Once again apologies for the lack of posting of late. I’ve been back to Britain visiting my 104-year-old father after his bad fall a few weeks back. The good news is he’s doing well, is back in his home, and learning the intricacies of manoeuvering a wheelchair through narrow spaces. He’s not quite ready yet for the grid at Silverstone, but given time…I’d not put anything past him!
My French Peugeot 407 performed very well in covering the one thousand or so miles of the round trip, but if I’m to spend more time in the UK I’m considering the purchase of a German motor car. I’ve noted that the plethora of BMWs, Mercedes, and Audis continually zooming past me at around 100mph in the outside lane of the British motorways, now have a special dispensation from the traffic police to travel at whatever speed they like without fear of speeding fines.
I consider this a nice gesture by the UK police force. After all, if you can afford one of these powerful, luxury, motors it’s only right you should be able to raise a finger to the rest of us poorer mortals legally bound to seventy miles an hour.

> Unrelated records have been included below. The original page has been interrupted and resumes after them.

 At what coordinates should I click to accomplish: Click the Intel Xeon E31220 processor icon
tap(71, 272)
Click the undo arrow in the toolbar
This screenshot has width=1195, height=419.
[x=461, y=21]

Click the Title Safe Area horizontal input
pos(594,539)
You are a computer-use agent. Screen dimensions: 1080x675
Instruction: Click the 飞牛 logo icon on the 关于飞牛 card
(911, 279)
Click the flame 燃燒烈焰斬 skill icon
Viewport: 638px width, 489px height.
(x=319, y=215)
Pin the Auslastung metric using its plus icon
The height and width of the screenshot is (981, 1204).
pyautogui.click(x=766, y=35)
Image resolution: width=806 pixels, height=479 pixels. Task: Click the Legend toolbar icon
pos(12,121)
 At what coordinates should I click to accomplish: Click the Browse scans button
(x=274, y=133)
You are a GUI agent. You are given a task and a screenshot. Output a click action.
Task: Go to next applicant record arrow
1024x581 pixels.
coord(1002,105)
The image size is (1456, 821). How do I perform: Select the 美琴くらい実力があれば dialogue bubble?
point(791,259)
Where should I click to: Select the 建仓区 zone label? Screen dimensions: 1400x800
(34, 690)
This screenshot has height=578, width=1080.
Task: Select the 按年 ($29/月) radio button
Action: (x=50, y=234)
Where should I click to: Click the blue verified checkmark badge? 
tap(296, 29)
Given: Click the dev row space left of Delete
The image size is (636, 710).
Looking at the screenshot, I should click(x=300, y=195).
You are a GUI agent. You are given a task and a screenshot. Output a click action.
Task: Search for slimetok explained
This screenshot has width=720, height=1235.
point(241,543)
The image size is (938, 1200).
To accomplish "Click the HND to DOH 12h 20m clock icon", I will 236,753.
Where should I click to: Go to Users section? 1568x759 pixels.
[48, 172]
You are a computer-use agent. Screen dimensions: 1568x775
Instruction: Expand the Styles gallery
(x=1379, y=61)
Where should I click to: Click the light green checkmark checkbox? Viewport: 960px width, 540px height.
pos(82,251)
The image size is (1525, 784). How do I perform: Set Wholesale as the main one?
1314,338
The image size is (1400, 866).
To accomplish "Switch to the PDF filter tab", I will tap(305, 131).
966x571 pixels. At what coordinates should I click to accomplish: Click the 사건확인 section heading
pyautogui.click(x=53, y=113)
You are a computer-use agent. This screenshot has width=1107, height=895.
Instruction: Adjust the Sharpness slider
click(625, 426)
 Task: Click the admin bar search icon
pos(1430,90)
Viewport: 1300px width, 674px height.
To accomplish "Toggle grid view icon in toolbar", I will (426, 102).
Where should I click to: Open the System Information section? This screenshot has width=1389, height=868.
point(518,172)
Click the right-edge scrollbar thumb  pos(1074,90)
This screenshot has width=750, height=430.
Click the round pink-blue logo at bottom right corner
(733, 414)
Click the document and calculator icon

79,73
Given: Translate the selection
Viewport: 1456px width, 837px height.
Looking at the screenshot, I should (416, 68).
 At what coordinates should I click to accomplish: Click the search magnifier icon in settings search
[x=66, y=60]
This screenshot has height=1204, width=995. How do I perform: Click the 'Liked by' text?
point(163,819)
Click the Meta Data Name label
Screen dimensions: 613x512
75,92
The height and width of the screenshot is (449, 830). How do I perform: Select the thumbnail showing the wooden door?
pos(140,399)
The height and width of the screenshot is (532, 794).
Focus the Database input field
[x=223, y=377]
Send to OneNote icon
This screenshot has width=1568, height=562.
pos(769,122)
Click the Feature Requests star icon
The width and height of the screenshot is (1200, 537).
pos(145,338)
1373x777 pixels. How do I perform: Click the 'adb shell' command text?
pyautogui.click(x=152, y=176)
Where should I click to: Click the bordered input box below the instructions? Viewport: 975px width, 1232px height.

While on the subject of UK traffic, it’s an absolute delight to return to the roads of France where, certainly in Brittany, the motorways are relatively free of traffic, roadworks almost non-existent, and driving once more becomes the pleasure I remember it used to be in Britain back in the fifties and sixties.
The British road system has reached virtual gridlock. Long stretches of motorway are restricted by seemingly never-ending roadworks. Motorists are told these highways are being converted to SMART motorways, no doubt to convince drivers that in years to come, when it’s all finally completed, there’ll be ample space for all and Britain will again become a motorist’s utopia.
Frankly it all smacks of another of Boris Johnson’s tall tales, given that all they’re doing is converting the hard shoulder into a fourth carriageway. Presumably, some glib civil servant has decided that as vehicles are more reliable than fifty years ago, and given four lanes, there’ll no longer be any accidents so the hard shoulder won’t now be required for its originally designated purpose. Anyway, the police and emergency services can always abseil down from a helicopter, if required.
It’s time for a new law in the UK forcing supermarkets to provide ear plugs to all their customers. Having frequented both Morrisons and Tescos during my time in the country I was appalled by the noise levels in these emporiums. Given the sheer volume being produced by children screaming and running wildly around the aisles…
…coupled with an even louder cacophony emanating from parental throats, as they try vainly to control their offspring’s outbursts, and all homogenised with some off-key pop singer plus band blaring out of the speakers above their heads, it must have the guy running the hearing aid centre down the other end of the mall rubbing his hands with glee.
In one branch of Tescos I asked the young man at the cash desk how he put up with the incessant racket. He leaned closer towards me and shouted, “Pardon!” I made a gesture indicating, “Don’t bother,” and trundled my cart rapidly out the store.
Back in France I needed groceries and headed for the local Leclerc superstore. It’s on par with a Tesco or Asda. There, I found peace. The children walked quietly alongside their parents, the smaller ones sat silently in their cart seats observing the activities around them. There was no music blaring; no kids loudly demanding the latest toy or sweet and screaming blue murder when denied. Shopping in France is a pleasant experience, after which one does not require two hours in bed with an ice-pack.
I lived in Britain for over fifty years. I left it seventeen years ago to live in America. While I’m no fan of the United States, the UK is now bottom of the list when it comes to traffic gridlock, spoiled, badly behaved children, and over-testosterone-fuelled, self-centred individuals with way too much money, tear-arsing around in expensive German automobiles.
France has much to teach the British. What a pity they voted Brexit and decided to go it alone. Still, on second thoughts, Europe may well be better off without them.